THE STORY – In January 2020, a film crew reunites near Wuhan to resume the shooting of a film halted ten years earlier, only to share the unexpected challenges as cities are placed under lockdown.
THE CAST – Qin Hao, Mao Xiaorui & Qi Xi
THE TEAM – Lou Ye (Director/Writer) & Yingli Ma (Writer)
THE RUNNING TIME – 106 Minutes
Lou Ye’s “‘An Unfinished Film”‘ is a captivating mockumentary that weaves a unique narrative. It follows a filmmaker’s journey to complete a project he had abandoned a decade ago, which unexpectedly transforms into a poignant and uplifting tale about the Covid pandemic from a Chinese perspective.
Once upon a time, we used to go into dust-filled attics, open chests, and cardboard boxes to discover our old memories. Nowadays, it’s more likely to be an old, boxy desktop PC with a wonky hard drive and (hopefully) no password lock. The year is 2019, and a film crew is in their offices recovering the footage from a movie shot ten years ago and never completed. The director Xiaorui (Mao Xiaorui) calls up the lead actor Jiang Chen (Qin Hao). His career has moved on. He has a packed schedule, and his wife is expecting a baby and isn’t necessarily keen to step back into an uncommercial about gay love, which might get him into trouble with the government censors. But out of loyalty and a sense of nostalgia for the youthful beginnings of his career, he agrees, and the crew find themselves in a hotel with the film tantalizingly near completion as news out of Wuhan of the virus begins to dominate.

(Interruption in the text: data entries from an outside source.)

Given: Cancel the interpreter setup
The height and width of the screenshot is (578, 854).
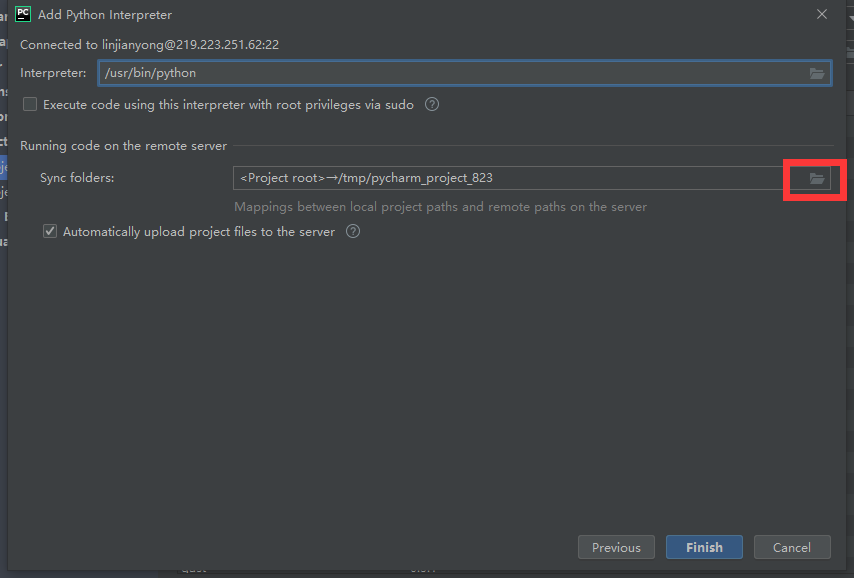Looking at the screenshot, I should coord(792,547).
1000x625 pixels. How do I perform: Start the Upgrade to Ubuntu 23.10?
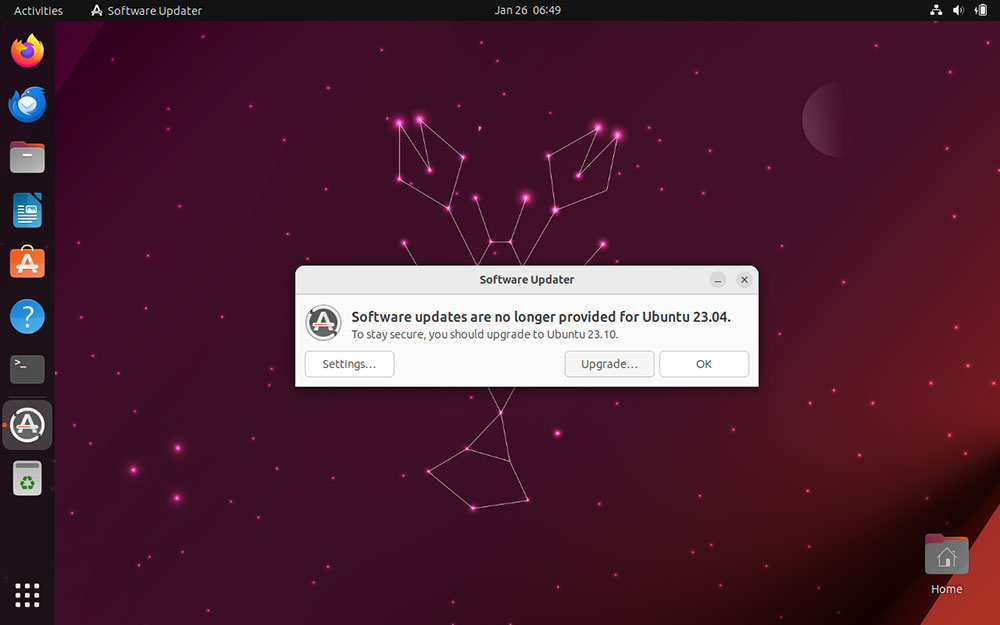click(x=609, y=364)
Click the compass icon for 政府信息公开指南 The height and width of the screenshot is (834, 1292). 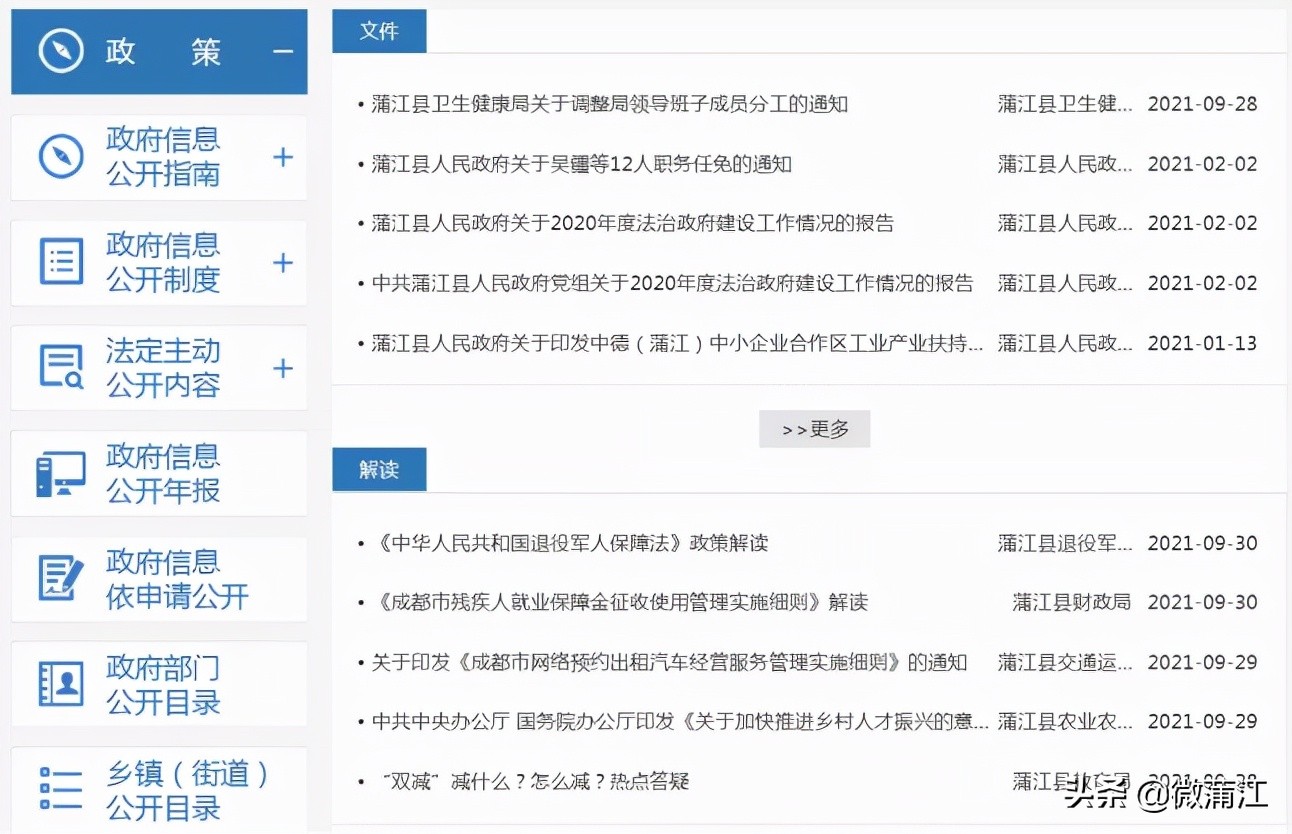click(63, 158)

Lou Ye’s recent films “The Shadow Play” (2018) “Saturday Fiction” (2019) have been highly stylized nourish thrillers, so his latest comes as a fascinating and refreshing departure into a grungier realism. With the handheld camera and extensive use of iPhone footage, anyone going in blind could be forgiven for believing they were watching a documentary or perhaps a hybrid documentary. This is underlined by the fact that Mao has more than a passing resemblance to Lou, and most of the cast are credited as playing themselves.
The first act already questions the nature of memory as the old film is screened for the crew and actors. It’s clever that the film isn’t that old—it was made in 2009, so only ten years have passed, though technology has moved on so quickly that the digital footage betrays its age. Is the past more difficult to look at when it is still relatively near? When does it still include something of the now?
In the hotel, as the film has been almost completed, the onset of the virus is played out with an accelerating velocity and the rhythm of a found footage horror movie. First, rumors are dismissed; then, a crew member from Wuhan is told he has to leave. People begin to pack up their gear. The will to continue filming at all costs begins to dissolve as the crisis deepens and the hotel looks like it is heading for a lockdown. Jiang is particularly desperate to get out because his wife has just given birth to their baby. His desperation leads him to confront the police, who are now locked down everywhere, and opens up another theme in the film: the violent state’s response to the pandemic. Nursing cuts and bruises, Jiang sits in his hotel room talking to his wife Sang Qi (Qi Xi) on Zoom, attending work conferences, and filming out of his window.
One of the ironies of watching a film about memory is rediscovering the COVID crisis, which has, to some extent, been repressed in our own memories. A whole vocabulary – remember omicron? – and a series of rituals have vanished like the pain of the dentist. COVID also had the effect of concertinaeing several years into a timeframe that could last months or a decade – I honestly don’t know. In this sense, the film is partly a recreation and partly a memorial.
Of course, there is loneliness and desperation and a sense of lurking dread as the virus claims its victims. However, screenwriters Lou and Yingli Ma also create the silliness of the time. A group video chat to celebrate New Year descends into a riot of dancing and fun of almost irrepressible good spirit – until, of course, it is repressed: “Return to your rooms or you will face the severest legal consequences.” Occasionally, the narrative is broken as stories from the internet are picked up: the death of the whistleblower Dr. Li Wengliang, the dancing of care workers, and the moment of silence in Wuhan before the lockdown was finally lifted.
“An Unfinished Film” feels like the first of a second wave of COVID movies, those that will deal not just with the pandemic but also with our memory of it and the consequences that have since played out. Lou includes scenes of social dissent and public demonstrations against the public health authorities that stand as a reminder of how disruptive this was everywhere.